Caught in the act (or lack of). 95% of the population says that they wash their hands after using a public toilet. However when 8,000 people were monitored across five large cities in the US, they found the actual number to be more like 67%.  
  Do as I say, not as I do…A poll of pediatric ICU physicians showed that they claimed their rate of hand washing between patients was 73%, but when followed and observed, the hand washing rate was found to be less than 10%. Listen carefully and you can hear Dr. Semmelweis rolling over in his grave. The top excuses for not hand washing among doctors? Too busy and dry skin.
Where’s the dirt?CDC studies show that the number of bacteria per square centimeter on the human body are as follows: Scalp – 1,000,000 Forearm – 10,000 Arm pit – 500,000 Abdomen – 40,000 Hands of medical personnel – 40,000 to 500,000 When it comes to hands, fingernails and the surrounding areas harbor the most microorganisms.  
  Who has it? A recent study showed that 21% of the health care workers in ICU had varying counts of Staphylococcus aureus on their hands.
Too busy? One study demonstrated that hand washing guidelines were followed 25% of the time during times when the floor was overcrowded and understaffed. Compliance rose to 70% when the floor was properly staffed and not overcrowded with patients.  
  And the winner is… Many studies have shown that alcohol rubs are more effective than plain or even antimicrobial soaps, unless the hands are heavily soiled. However we can’t get overconfident with alcohol rubs. Despite its effectiveness against many organisms, alcohols have very poor activity against bacterial spores, protozoan oocysts, and certain non-enveloped (nonlipophilic) viruses. In addition, alcohol has no residual effect as some antimicrobial soaps do.
How long is enough? The CDC recommends at least 15 seconds. However, studies show that the reduction of skin bacteria is nearly ten times greater by washing with soap for 30 seconds rather than 15. Even so, remember that alcohol gels are even more effective than soap. The average wash time for health care workers? 9 seconds. Children (and why not adults?) are taught to sing “Yankee Doodle Dandy” start to finish before rinsing. This takes about 15 seconds. If you don’t know the words to Yankee Doodle, the Happy Birthday song sung twice will suffice.  

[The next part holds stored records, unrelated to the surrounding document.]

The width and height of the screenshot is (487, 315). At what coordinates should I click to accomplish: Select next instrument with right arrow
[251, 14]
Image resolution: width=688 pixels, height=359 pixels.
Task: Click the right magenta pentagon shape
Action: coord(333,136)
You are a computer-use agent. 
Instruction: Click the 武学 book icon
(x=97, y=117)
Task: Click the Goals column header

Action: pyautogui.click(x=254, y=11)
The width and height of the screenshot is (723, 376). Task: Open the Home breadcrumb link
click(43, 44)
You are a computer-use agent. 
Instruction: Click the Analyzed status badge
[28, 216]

  Some like it hot.But if they do, hot water can increase the chance of dermatitis. Hot or warm water has not been proven to increase the effectiveness of hand washing. Cold water, though not as comfortable, produces less skin damage from detergents especially with repeated washings.
The two layers of bacteria. The outer layer of bacteria found on your hands is termed “Transient Flora”. This layer is potentially the most dangerous for transmitting disease from one person to another. Fortunately, it is also the most easily eliminated by hand washing. The deeper layer is called “Resident Flora”. This bacterial population is more likely to be made up of innocuous bacteria such as Staphylococcus epidermidis and Corynebacteria spp. (diptheroids); and is more resistant to washing, since they occupy the deeper layers of skin cells.